I've got an executable who's manifest says it depends on
Microsoft.VC90.CRT 9.0.21022.8
Microsoft.VC90.CRT 9.0.30729.1
On Windows 7, this executable runs with no problem. On Windows Server 2008 R2, this executable fails to run with the message:
The application has failed to start because its side-by-side configuration is incorrect. Please see the application event log or use the command-line sxstrace.exe tool for more detail.
This was unexpected - I thought Windows 7 and Windows Server 2008 R2 should be very similar regarding runtime availability. Both machines are pretty clean. The Windows 7 machine is a fresh installation with nothing on it. The Windows Server 2008 R2 machine only has some updates from Windows Update.

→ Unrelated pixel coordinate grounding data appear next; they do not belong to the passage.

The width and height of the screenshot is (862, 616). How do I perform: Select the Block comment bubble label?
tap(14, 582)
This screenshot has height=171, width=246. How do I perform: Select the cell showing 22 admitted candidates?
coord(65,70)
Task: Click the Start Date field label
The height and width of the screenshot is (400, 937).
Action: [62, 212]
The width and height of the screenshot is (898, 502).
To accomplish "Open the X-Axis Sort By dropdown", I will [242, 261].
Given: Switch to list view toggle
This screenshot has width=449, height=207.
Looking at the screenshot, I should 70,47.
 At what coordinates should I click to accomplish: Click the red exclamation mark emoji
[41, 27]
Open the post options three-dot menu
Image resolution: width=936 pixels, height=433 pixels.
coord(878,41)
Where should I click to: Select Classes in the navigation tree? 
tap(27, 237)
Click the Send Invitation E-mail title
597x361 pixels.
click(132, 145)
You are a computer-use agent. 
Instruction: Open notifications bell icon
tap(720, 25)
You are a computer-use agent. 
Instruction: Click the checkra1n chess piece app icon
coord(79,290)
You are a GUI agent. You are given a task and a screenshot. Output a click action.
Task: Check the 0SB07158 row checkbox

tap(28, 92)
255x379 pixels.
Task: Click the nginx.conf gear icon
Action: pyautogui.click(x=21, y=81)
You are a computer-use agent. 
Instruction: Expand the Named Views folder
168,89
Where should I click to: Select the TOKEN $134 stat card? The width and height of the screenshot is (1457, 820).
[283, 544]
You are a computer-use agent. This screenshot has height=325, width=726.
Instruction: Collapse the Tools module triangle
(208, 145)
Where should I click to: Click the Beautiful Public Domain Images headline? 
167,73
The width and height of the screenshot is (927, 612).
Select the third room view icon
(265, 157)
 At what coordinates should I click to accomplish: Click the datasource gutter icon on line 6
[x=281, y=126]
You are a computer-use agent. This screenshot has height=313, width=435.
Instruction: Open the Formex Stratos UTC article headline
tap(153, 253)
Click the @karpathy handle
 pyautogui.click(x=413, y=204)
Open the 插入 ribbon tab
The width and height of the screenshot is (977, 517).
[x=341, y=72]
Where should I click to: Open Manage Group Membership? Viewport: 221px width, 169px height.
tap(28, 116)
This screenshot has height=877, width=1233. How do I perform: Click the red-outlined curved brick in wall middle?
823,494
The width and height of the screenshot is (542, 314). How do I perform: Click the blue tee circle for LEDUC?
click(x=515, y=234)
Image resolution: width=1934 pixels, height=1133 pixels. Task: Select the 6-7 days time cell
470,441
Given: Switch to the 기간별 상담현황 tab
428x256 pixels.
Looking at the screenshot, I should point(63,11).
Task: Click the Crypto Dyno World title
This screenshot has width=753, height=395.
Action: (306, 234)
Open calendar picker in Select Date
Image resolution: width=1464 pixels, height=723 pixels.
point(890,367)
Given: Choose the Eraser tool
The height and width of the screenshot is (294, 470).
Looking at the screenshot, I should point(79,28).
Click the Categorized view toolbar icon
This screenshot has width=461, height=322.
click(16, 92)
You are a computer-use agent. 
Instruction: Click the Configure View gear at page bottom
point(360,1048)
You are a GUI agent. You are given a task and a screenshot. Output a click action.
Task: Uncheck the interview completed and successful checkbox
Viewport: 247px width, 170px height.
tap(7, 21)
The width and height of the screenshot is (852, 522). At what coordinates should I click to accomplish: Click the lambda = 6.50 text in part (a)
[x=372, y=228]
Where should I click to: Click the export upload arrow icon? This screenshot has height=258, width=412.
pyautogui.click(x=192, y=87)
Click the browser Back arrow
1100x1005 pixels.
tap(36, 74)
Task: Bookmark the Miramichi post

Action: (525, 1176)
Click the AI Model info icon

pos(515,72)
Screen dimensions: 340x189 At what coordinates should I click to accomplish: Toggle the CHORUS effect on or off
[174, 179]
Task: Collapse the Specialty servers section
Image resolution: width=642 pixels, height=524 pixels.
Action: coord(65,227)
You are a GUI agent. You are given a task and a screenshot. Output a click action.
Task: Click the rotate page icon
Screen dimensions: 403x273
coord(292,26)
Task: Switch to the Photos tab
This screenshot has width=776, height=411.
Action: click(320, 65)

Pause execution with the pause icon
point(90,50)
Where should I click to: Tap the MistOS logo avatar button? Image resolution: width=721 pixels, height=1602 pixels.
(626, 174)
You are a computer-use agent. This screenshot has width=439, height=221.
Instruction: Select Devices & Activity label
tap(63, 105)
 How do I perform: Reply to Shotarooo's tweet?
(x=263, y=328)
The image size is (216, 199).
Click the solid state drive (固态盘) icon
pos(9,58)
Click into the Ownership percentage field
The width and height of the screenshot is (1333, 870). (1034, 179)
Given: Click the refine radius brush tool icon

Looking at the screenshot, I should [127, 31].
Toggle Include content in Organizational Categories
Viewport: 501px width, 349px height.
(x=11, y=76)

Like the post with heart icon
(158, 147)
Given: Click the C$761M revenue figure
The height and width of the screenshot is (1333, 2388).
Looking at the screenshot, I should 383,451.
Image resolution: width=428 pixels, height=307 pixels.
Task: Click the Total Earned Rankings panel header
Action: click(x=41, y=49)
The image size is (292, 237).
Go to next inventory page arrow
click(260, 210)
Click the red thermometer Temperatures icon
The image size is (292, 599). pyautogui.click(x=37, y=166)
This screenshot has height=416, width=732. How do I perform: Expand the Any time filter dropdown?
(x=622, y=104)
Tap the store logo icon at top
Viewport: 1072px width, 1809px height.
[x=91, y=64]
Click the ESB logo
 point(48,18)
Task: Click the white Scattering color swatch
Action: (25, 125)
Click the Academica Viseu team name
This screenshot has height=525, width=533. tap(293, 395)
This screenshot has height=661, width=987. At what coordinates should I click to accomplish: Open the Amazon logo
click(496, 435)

I checked the Windows 7 machine's WinSxS directory and found
Microsoft VC90.CRT 9.0.30729.4926
I checked the Windows Server 2008 R2 machine's WinSxS directory and found
Microsoft VC90.CRT 9.0.30729.4926
The runtime that is present is newer than what is specified in the manifest and yet the Windows Server 2008 R2 system fails to redirect to the newer runtime. Running sxstrace on Windows Server 2008 R2 shows:
INFO: Applying Binding Policy
INFO: No publisher policy found.
INFO: No binding policy redirect found.
Running sxstrace on Windows 7 gives:
INFO: Applying Binding Policy
INFO: Find publisher policy at C:\Windows\WinSxS\manifest\amd64...
INFO: Publisher Policy redirected assembly version.
INFO: Post policy assembly identity is...
Any ideas how this could be resolved besides installing the VS 2008 runtime and the VS 2008 SP1 runtime? I thought the whole idea of the assemblies was that it allowed the system to override the older runtimes and substitute the newer ones.